Acciones requeridas:
1. Enumera todas las palabras que aparecen entre comillas en el texto sobre la imagen poética.
2. Retoma el texto sobre la imagen poética y continúalo a partir de su última oración.

Texto proporcionado:
+ + + +

Esta aprehensión de dos realidades o dos sustancias por parte del espíritu, establece el nudo germinal de la imagen con sus formidables consecuencias, pues coexisten en él los elementos antagónicos que se encuentran en todos los puntos de la eterna y circular batalla del universo.

Si consideramos que nuestro vocablo “imagen”, nos viene de la “imago” latina, habremos descubierto la vía filológica de un nuevo esclarecimiento, porque sabremos al mismo tiempo que la “imago” es la obra del “mago”, del operador de magia, en su campo natural, la imaginación.

En este territorio tan real como huidizo, modela el mago sus formas de evocación y de muerte; ejercita con ellas recursos deletéreos y amatorios. A su vez, el imaginativo asienta en ella su mundo, y el círculo de sus representaciones tornase el inventario de su soledad. En el poeta, estas entrañables criaturas de la imaginación surgen más allá de la conciencia y emergen en el plano propio de ésta, de una manera imperceptible. La emoción que desencadena su aparición exige un reconocimiento caluroso del sentimiento y la mente entrefundidos: esta co-vibración constituye el modo más eficaz de reconocer el mundo de que dispone el poeta. Puede ser obscuro o enigmático al principio, y puede, muchas veces ignorarse a sí mismo este conocer, sin que deje de ser conocimiento, aunque sea diametralmente opuesto al modo conceptual ejercido por el espíritu en su plano.

+ + + +

Información registrada:
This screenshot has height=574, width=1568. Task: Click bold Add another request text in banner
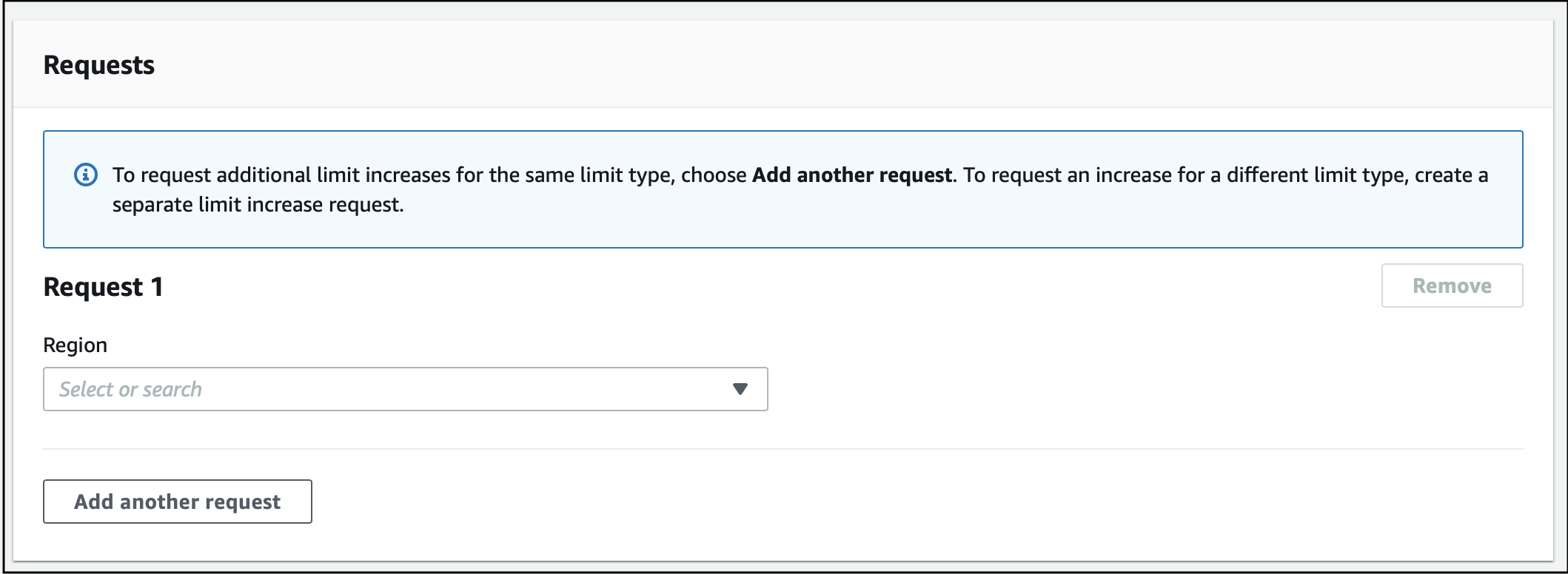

+ + + +

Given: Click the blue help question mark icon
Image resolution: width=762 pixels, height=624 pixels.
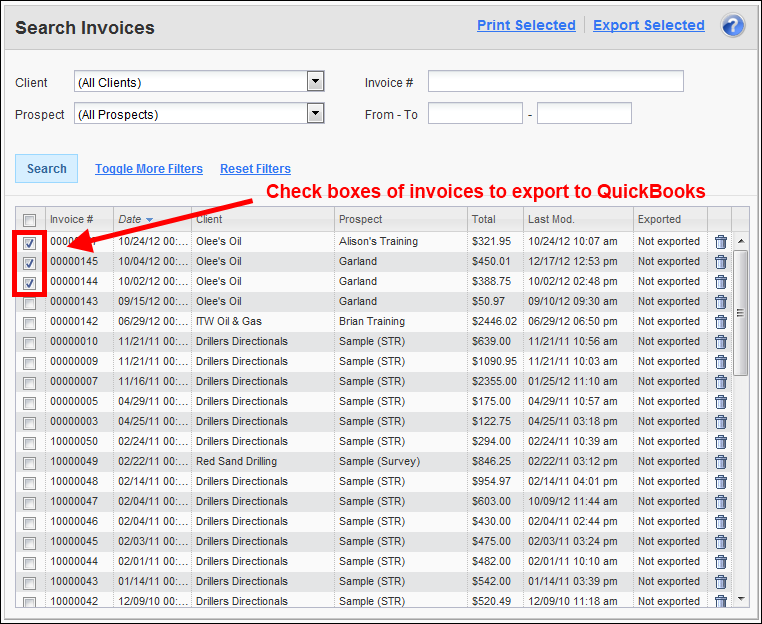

+ + + +

Respuestas por tarea:
1. “imagen”, “imago”, “mago”

2.
Su tonalidad emocional y su vibración en las capas más profundas del sentimiento, enturbian su intelección y sus resonancias; pero, conforme ocurre el despertamiento del espíritu, sus mensajes primarios, teñidos de euforia visceral y oscuridad subjetiva, decrecen o se clarifican; y en las cimas, el universo se entrega al contemplador en la más alquitarada visión. Eliot señala lúcidamente este dominio cuando afirma que “el fin del goce de la poesía es una pura contemplación de la que quedan eliminados todos los accidentes de la emoción personal”. Sin embargo, la emoción personal subsiste sutilmente trasmutada, y la transmutación tiene lugar en contacto con el fuego de la emoción creadora universal, fuente y receptáculo de la primera. Pero, en estas difíciles alturas, irradian sólo los más acendrados diagramas de la intuición poética y los destellos del ser espiritual. Para encontrar las relaciones con la magia en poesía, no debemos abandonar el clima en que éstas se dan, correspondiendo en el poeta a sus más secretas uniones con el plástico limo de las emociones primarias y sus vínculos con la materia hechizada, las tendencias viscerales y las voces telúricas. No sin razón, en piedra, arcilla y hueso, fueron modeladas las primeras figuras de uso mágico que conoce la historia.

 


II.

La magia, aún colindando con la superstición y la impostura, las rebasa victoriosamente, porque en los más hondos senos del alma humana alienta su virtud operativa. En su inocencia, se hace visible aún a través de las mallas de los embusteros. Es mucho más que un mecanismo de la irremediable duplicidad del género humano, y aunque se la encuentre articulada “en una serie de asociaciones de ideas, razonamientos analógicos, o aplicaciones falsas del principio de causalidad”, es anterior a estos tipos de pensamiento.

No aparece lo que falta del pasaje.